--- BEGIN TEXT SECTION ---
Because the threads in the example above do not exchange data, write to shared global variables, or merge partial results, they do not step on each other’s toes.

When tasks can be performed completely independently of one another without requiring any data exchange, they are often referred to as “embarrassingly parallel”. Since there is no shared state to protect in this scenario, adding a lock is entirely unnecessary.

Example: Parallel Multithreading with Shared Resources - Buggy

Let’s now take a look where things can go awry, using a simple parallel number summarizer.

counter_buggy.py

import threading
import time

COUNT = 1_000_000
THREADS = 8

counter = 0

def worker():
    global counter

    for _ in range(COUNT):
        counter += 1

threads = [
    threading.Thread(target=worker)
    for _ in range(THREADS)
]

start_time = time.time()
for t in threads:
    t.start()

for t in threads:
    t.join()

print("Time:", time.time() - start_time)
print("Counter:", counter)
print("Expected:", COUNT * THREADS)

What the code is doing

We spin 8 threads and each thread increments counter 1,000,000 times:

counter += i

What should happen (correct result) if done safely:

counter = 0
  + 1 000 000 (Thread A)
  + 1 000 000 (Thread B)
  + ...
  + 1 000 000 (Thread H)

  = 8 000 000

The final result should be 8 000 000.

Let’s check that. First of all, with GIL switched on:

$ python -X gil=1 counter_buggy.py
Time: 0.17042112350463867
Counter: 8000000
Expected: 8000000

Now, letting the threads run in parallel:

$ python counter_buggy.py
Time: 0.27542805671691895
Counter: 1105222
Expected: 8000000

The counter is wrong!!

What actually happens (race condition):

The key is that:

counter += 1

is NOT one step. It expands to:

1. Read counter
2. Add 1
3. Write counter back

Interleaving is what causes the bug:

Step-by-step execution:

Initial state: counter = 0
Thread A reads counter : 0
Thread B reads counter : 0   (both read same old value)
--- END TEXT SECTION ---
**TASK LIST:**
1. In the text on Python threading, what term describes tasks that can run completely independently without any data exchange?
2. Continue the text on the Python threading race condition from the point where it stops.
--- BEGIN DATASET SECTION ---
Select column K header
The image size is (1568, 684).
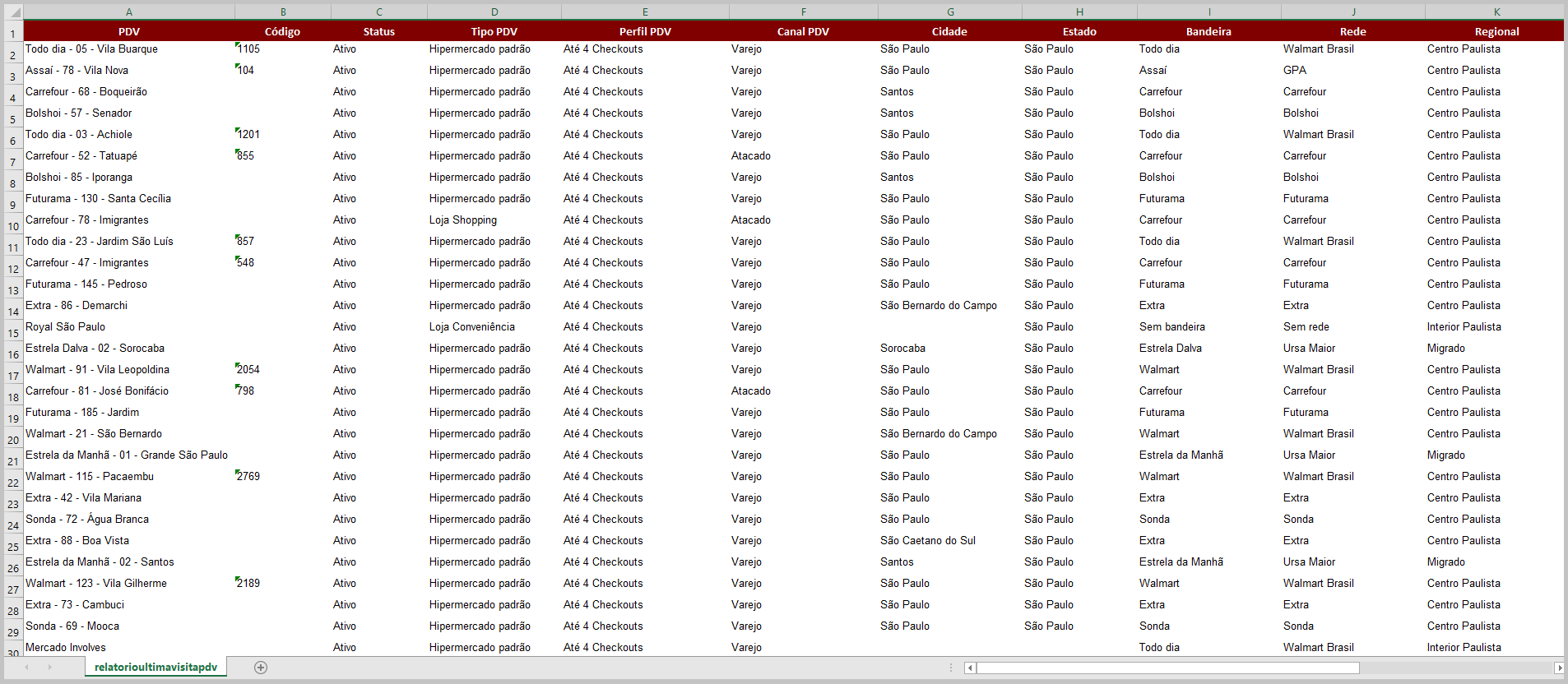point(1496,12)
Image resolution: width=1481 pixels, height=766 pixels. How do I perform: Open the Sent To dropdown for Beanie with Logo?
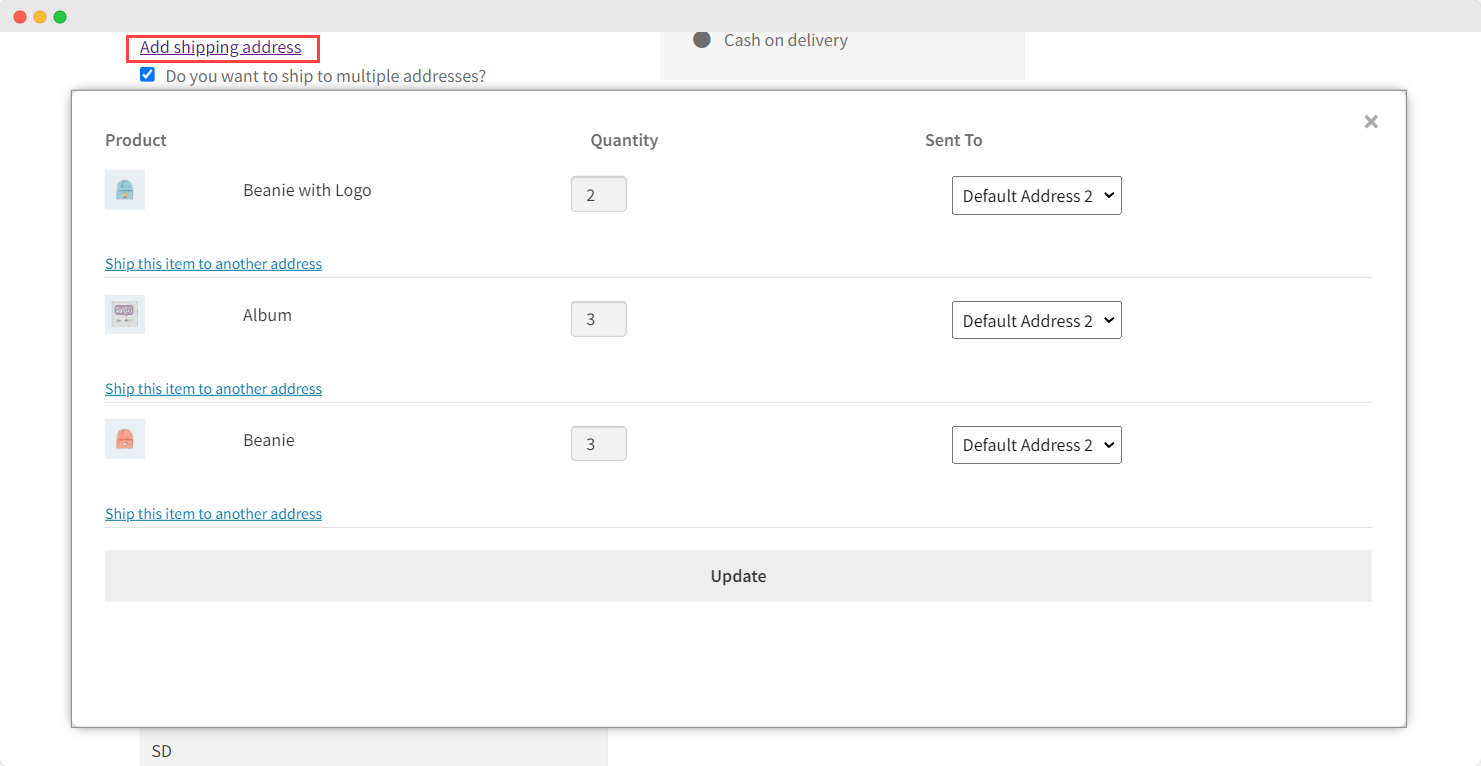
--- END DATASET SECTION ---
**OUTPUTS FOR THE TASKS:**
1. Embarrassingly parallel.

2.
Thread A computes 0 + 1 = 1
Thread B computes 0 + 1 = 1
Thread A writes counter = 1
Thread C reads counter = 1
Thread C computes 1 + 1 = 2
Thread C writes counter = 2
Thread B writes counter = 1

We expected:

0 + 1 + 1 + 1 = 3

But instead:

Thread B ignored Thread A’s update

This happens because both threads read before either writes as there’s no synchronization. This is exactly what a race condition is; the outcome depends on the timing (“race”) between threads

Cool, so GIL protects me from those conditions?

The GIL sometimes hides this because in CPython threads don’t run truly in parallel and context switches happen less aggressively, so this exact interleaving happens less often but is still possible.

In no-GIL Python, threads run simultaneously therefore this interleaving becomes common and easy to reproduce.

The mental model to remember is to think of counter += 1 as:

“Read → Compute → Write”

If two threads do that at the same time, they can both read the same old value and one update gets overwritten. Hence the Golden Rule to stick by is:

If multiple threads access shared mutable data and at least one writes, then use synchronization.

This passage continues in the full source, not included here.